__TASK ITEM__. Give back exactly the lines from the start of the entries below to the line holding "You are a GUI", that line included, and leave every picture out.

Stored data

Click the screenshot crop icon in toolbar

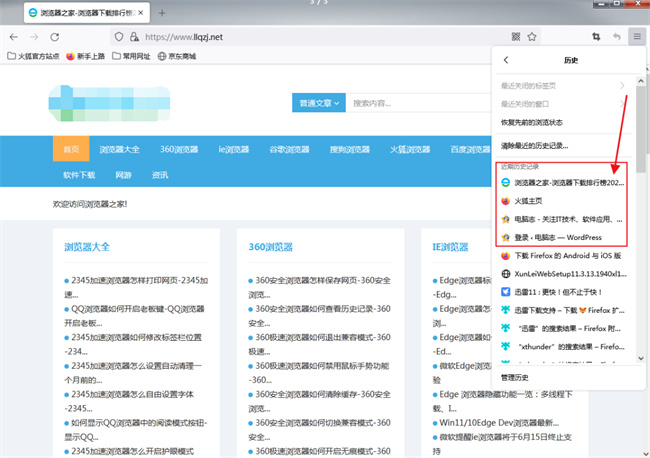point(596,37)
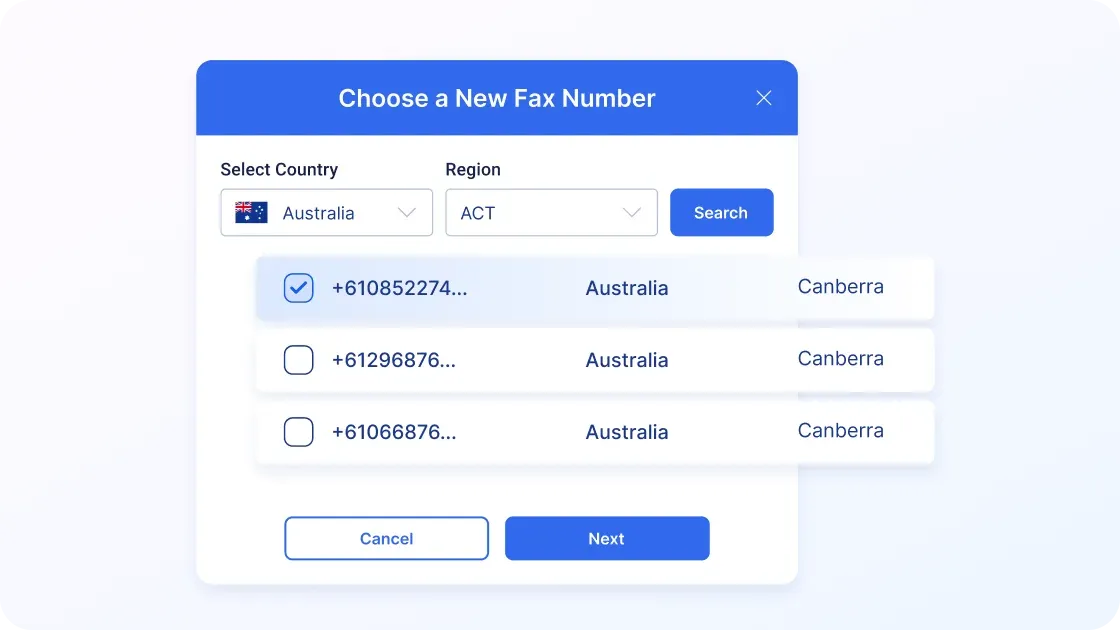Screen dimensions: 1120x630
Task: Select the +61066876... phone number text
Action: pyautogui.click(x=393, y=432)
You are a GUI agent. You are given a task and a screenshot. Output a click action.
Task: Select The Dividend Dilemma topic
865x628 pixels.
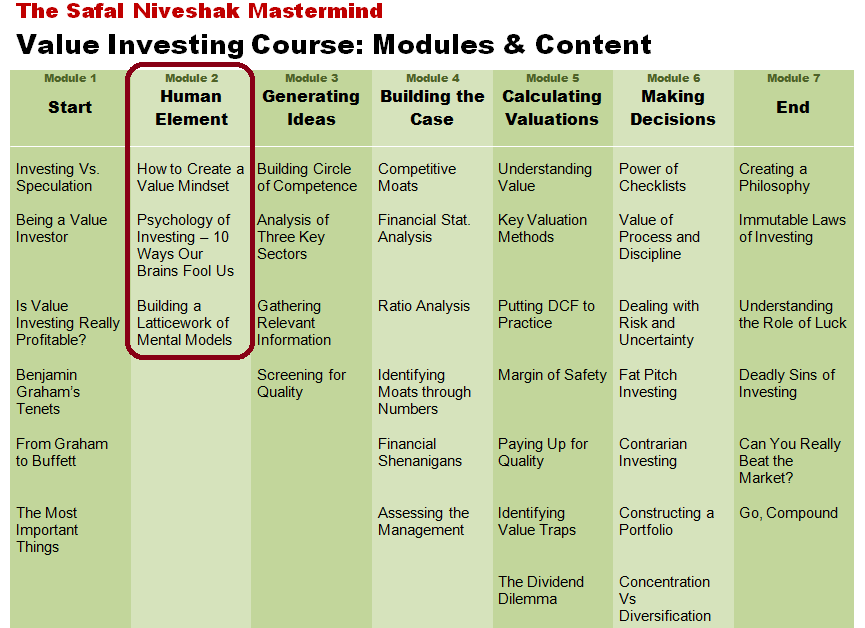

__REPLY TO THE EXERCISE__.
Click the screenshot crop icon in toolbar

point(596,37)
Screen dimensions: 1120x630
Task: Select the +61066876... phone number text
Action: pyautogui.click(x=393, y=432)
You are a GUI agent. You are given a task and a screenshot. Output a click action.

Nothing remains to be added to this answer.